BIS explains pillar 2 requirements:

There are three main areas that might be particularly suited to treatment under Pillar 2: risks considered under Pillar 1 that are not fully captured by the Pillar 1 process (e.g. the proposed operational risk charge in Pillar 1 may not adequately cover all the specific risks of any given institution); those factors not taken into account by the Pillar 1 process (e.g. interest rate risk); and factors external to the bank (e.g. business cycle effects).

Authoritarian governments world-wide are clamping down on housing bubbles:

Singapore and Hong Kong, as a special administrative region of China, have governments with policy-making power over their entire geographic areas, where they are relatively free of political opposition from neighborhood groups or borough councils that stymie directives or mitigate their effectiveness. The Asian cities control the land supply and are the biggest landlords.

That allows them to implement decisive policy measures. For example, in January 2013, the Monetary Authority of Singapore, effectively the central bank and chief regulator, cut the mortgage ratio allowable on purchases of second homes while more than doubling minimum down payments from 10 percent to 25 percent. The banks had no choice but to follow.

Hong Kong and Singapore haven’t shied away from using taxes to discriminate against foreign buyers — something other locales with surging prices have yet to do. Non-permanent residents in both cities are subject to an additional 15 percent tax when they buy property, except in Singapore where Americans are exempted by treaty.

The U.K. government has tried some measures. After it increased the stamp duty to 7 percent on high-value properties in March 2012, price increases for homes valued from 5 million pounds to 10 million pounds ($8.5 million to $17 million) slowed from 9.7 percent to 5.8 percent in the subsequent year, according to broker Knight Frank LLP.

Bank of England Governor Mark Carney announced another set of measures last month, citing concerns over household indebtedness and the threat of a property bubble. They limit mortgages to less than 4.5 times a borrowers’ annual income and require banks to refuse loans to those failing to prove they could afford a 3 percentage-point rise in interest rates.

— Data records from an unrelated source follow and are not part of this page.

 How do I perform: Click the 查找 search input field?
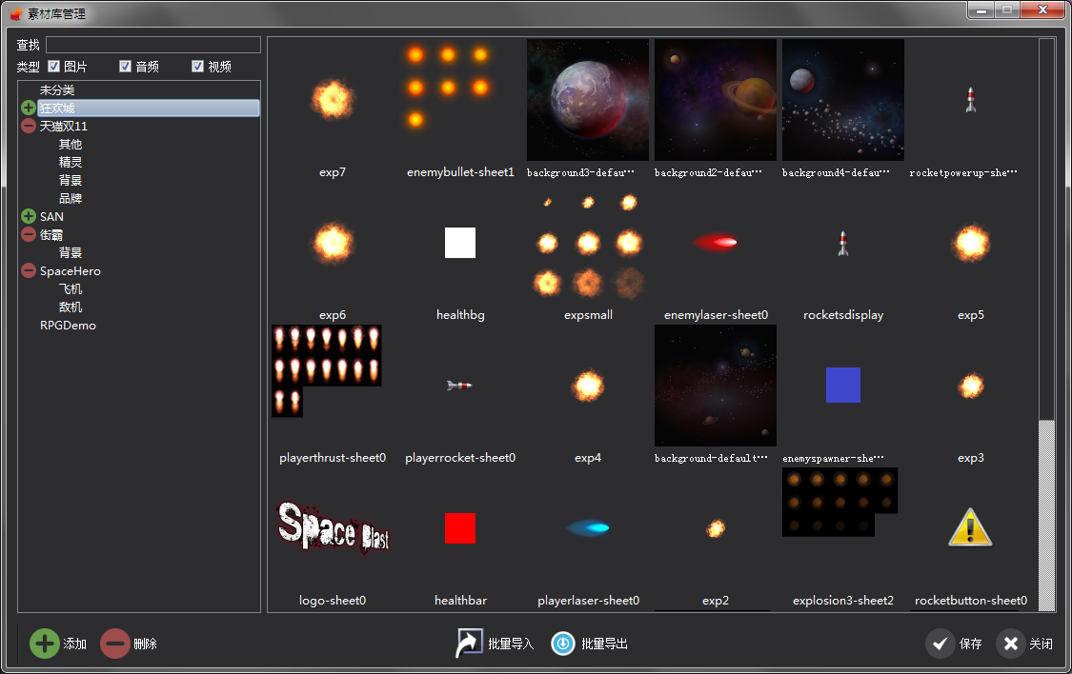click(152, 44)
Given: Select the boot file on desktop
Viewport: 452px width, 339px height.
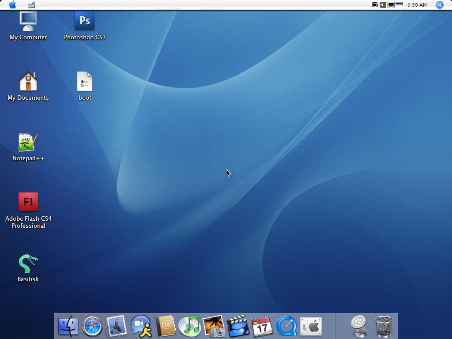Looking at the screenshot, I should point(85,82).
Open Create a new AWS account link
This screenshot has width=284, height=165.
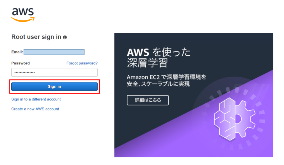click(35, 109)
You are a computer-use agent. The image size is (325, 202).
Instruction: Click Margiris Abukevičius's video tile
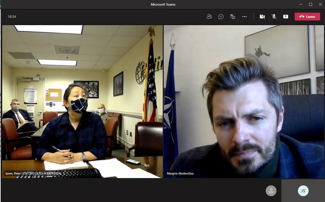[x=244, y=101]
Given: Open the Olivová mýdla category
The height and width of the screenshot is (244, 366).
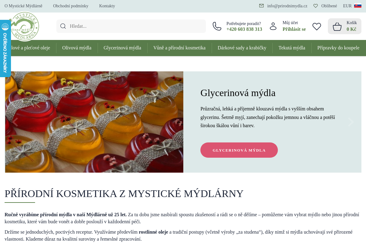Looking at the screenshot, I should [x=77, y=48].
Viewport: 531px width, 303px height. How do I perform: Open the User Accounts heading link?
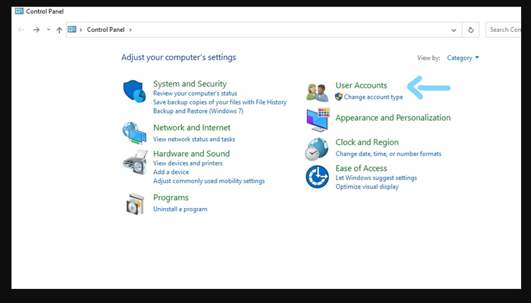click(x=361, y=85)
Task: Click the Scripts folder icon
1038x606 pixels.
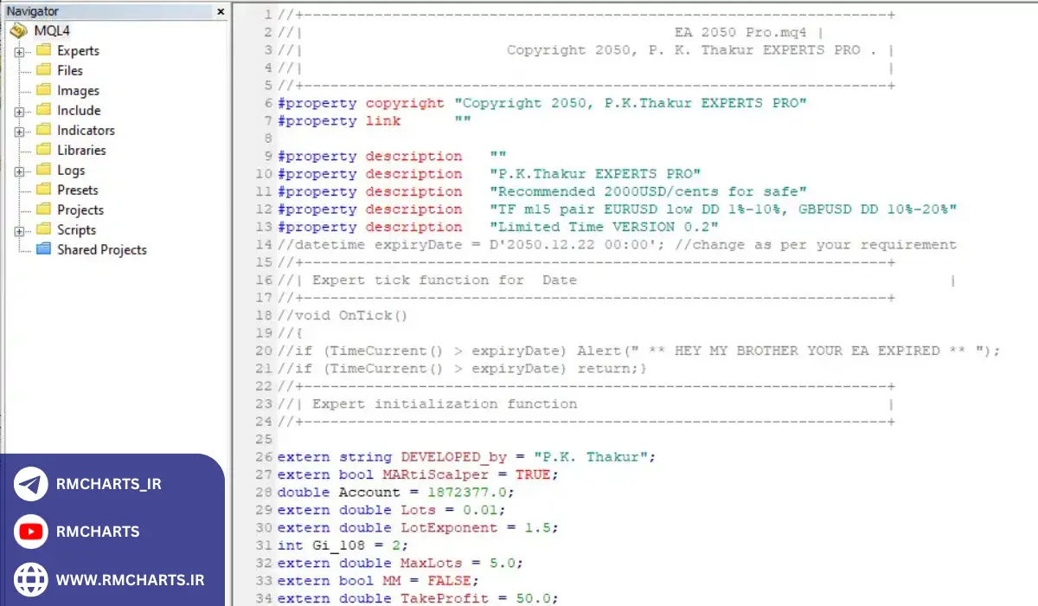Action: pos(44,229)
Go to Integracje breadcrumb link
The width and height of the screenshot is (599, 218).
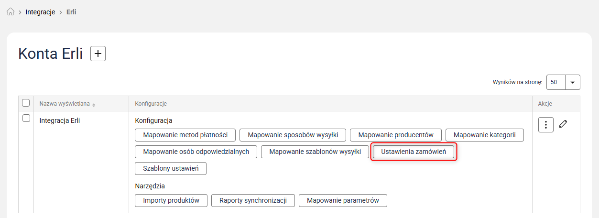tap(41, 12)
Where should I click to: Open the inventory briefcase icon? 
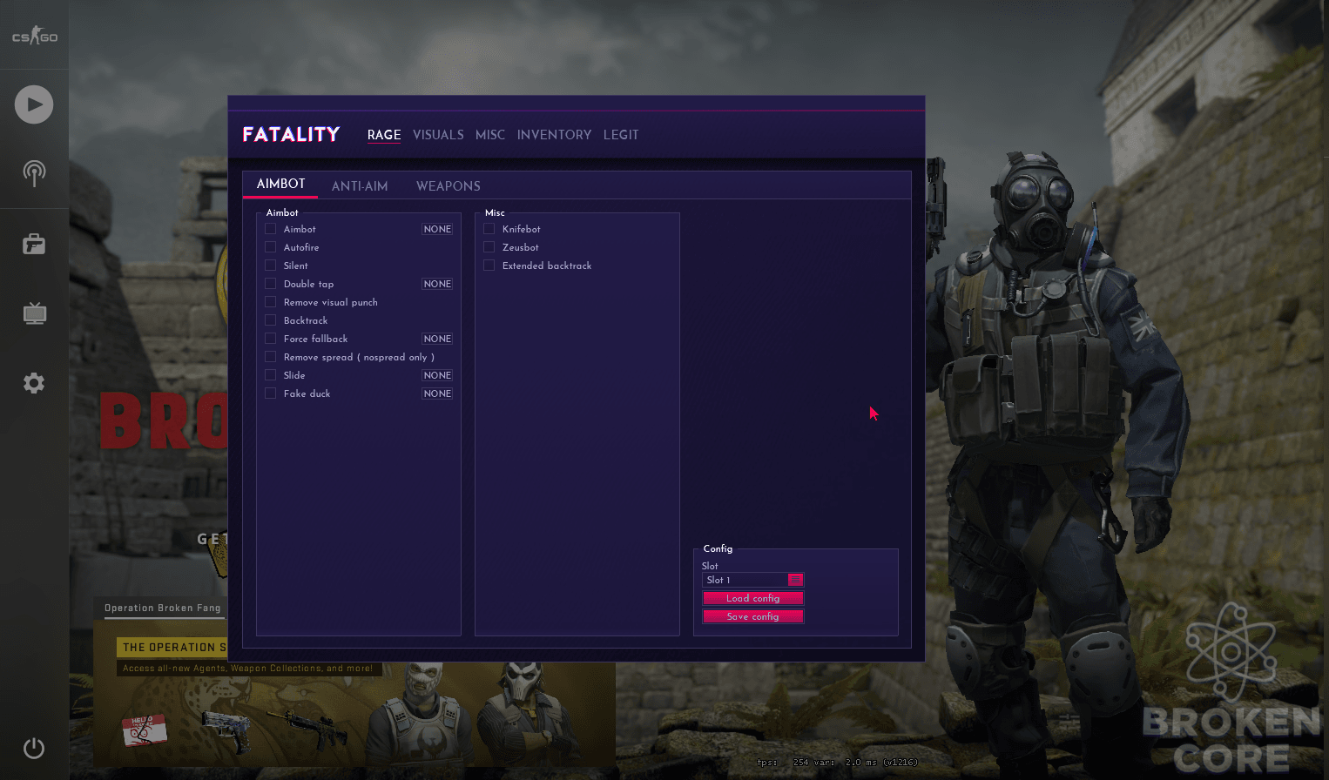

But France wins the prize:

French President Francois Hollande’s government may have made a housing slump worse, pushing the construction market to its lowest in more than 15 years.

Housing starts fell 19 percent in the second quarter from a year earlier, and permits — a gauge of future construction — dropped 13 percent, the French Housing Ministry said yesterday.

The rout stems from a law this year that seeks to make housing more affordable by capping rents in expensive neighborhoods. To protect home buyers, the law also boosted the number of documents that must be provided by sellers, leading to a decline in home sales and longer transaction times.

Meanwhile, the Bank of England is cracking down on the rule of law:

Miscreant bankers face having their bonuses clawed back for up to seven years after their award under measures set out on Wednesday by the Bank of England, as it tightens its regulatory clampdown on wrongdoing in the financial sector.

Lawyers say enforcing clawbacks is untested in the UK courts if a banker refuses to pay up, and there are also questions over what happens to tax paid on a recovered bonus. But some senior figures in the sector support the idea.

The Bank and the fellow regulator the Financial Conduct Authority (FCA) also proposed in a new consultation that senior managers face clawbacks of up to 10 years if they are being investigated.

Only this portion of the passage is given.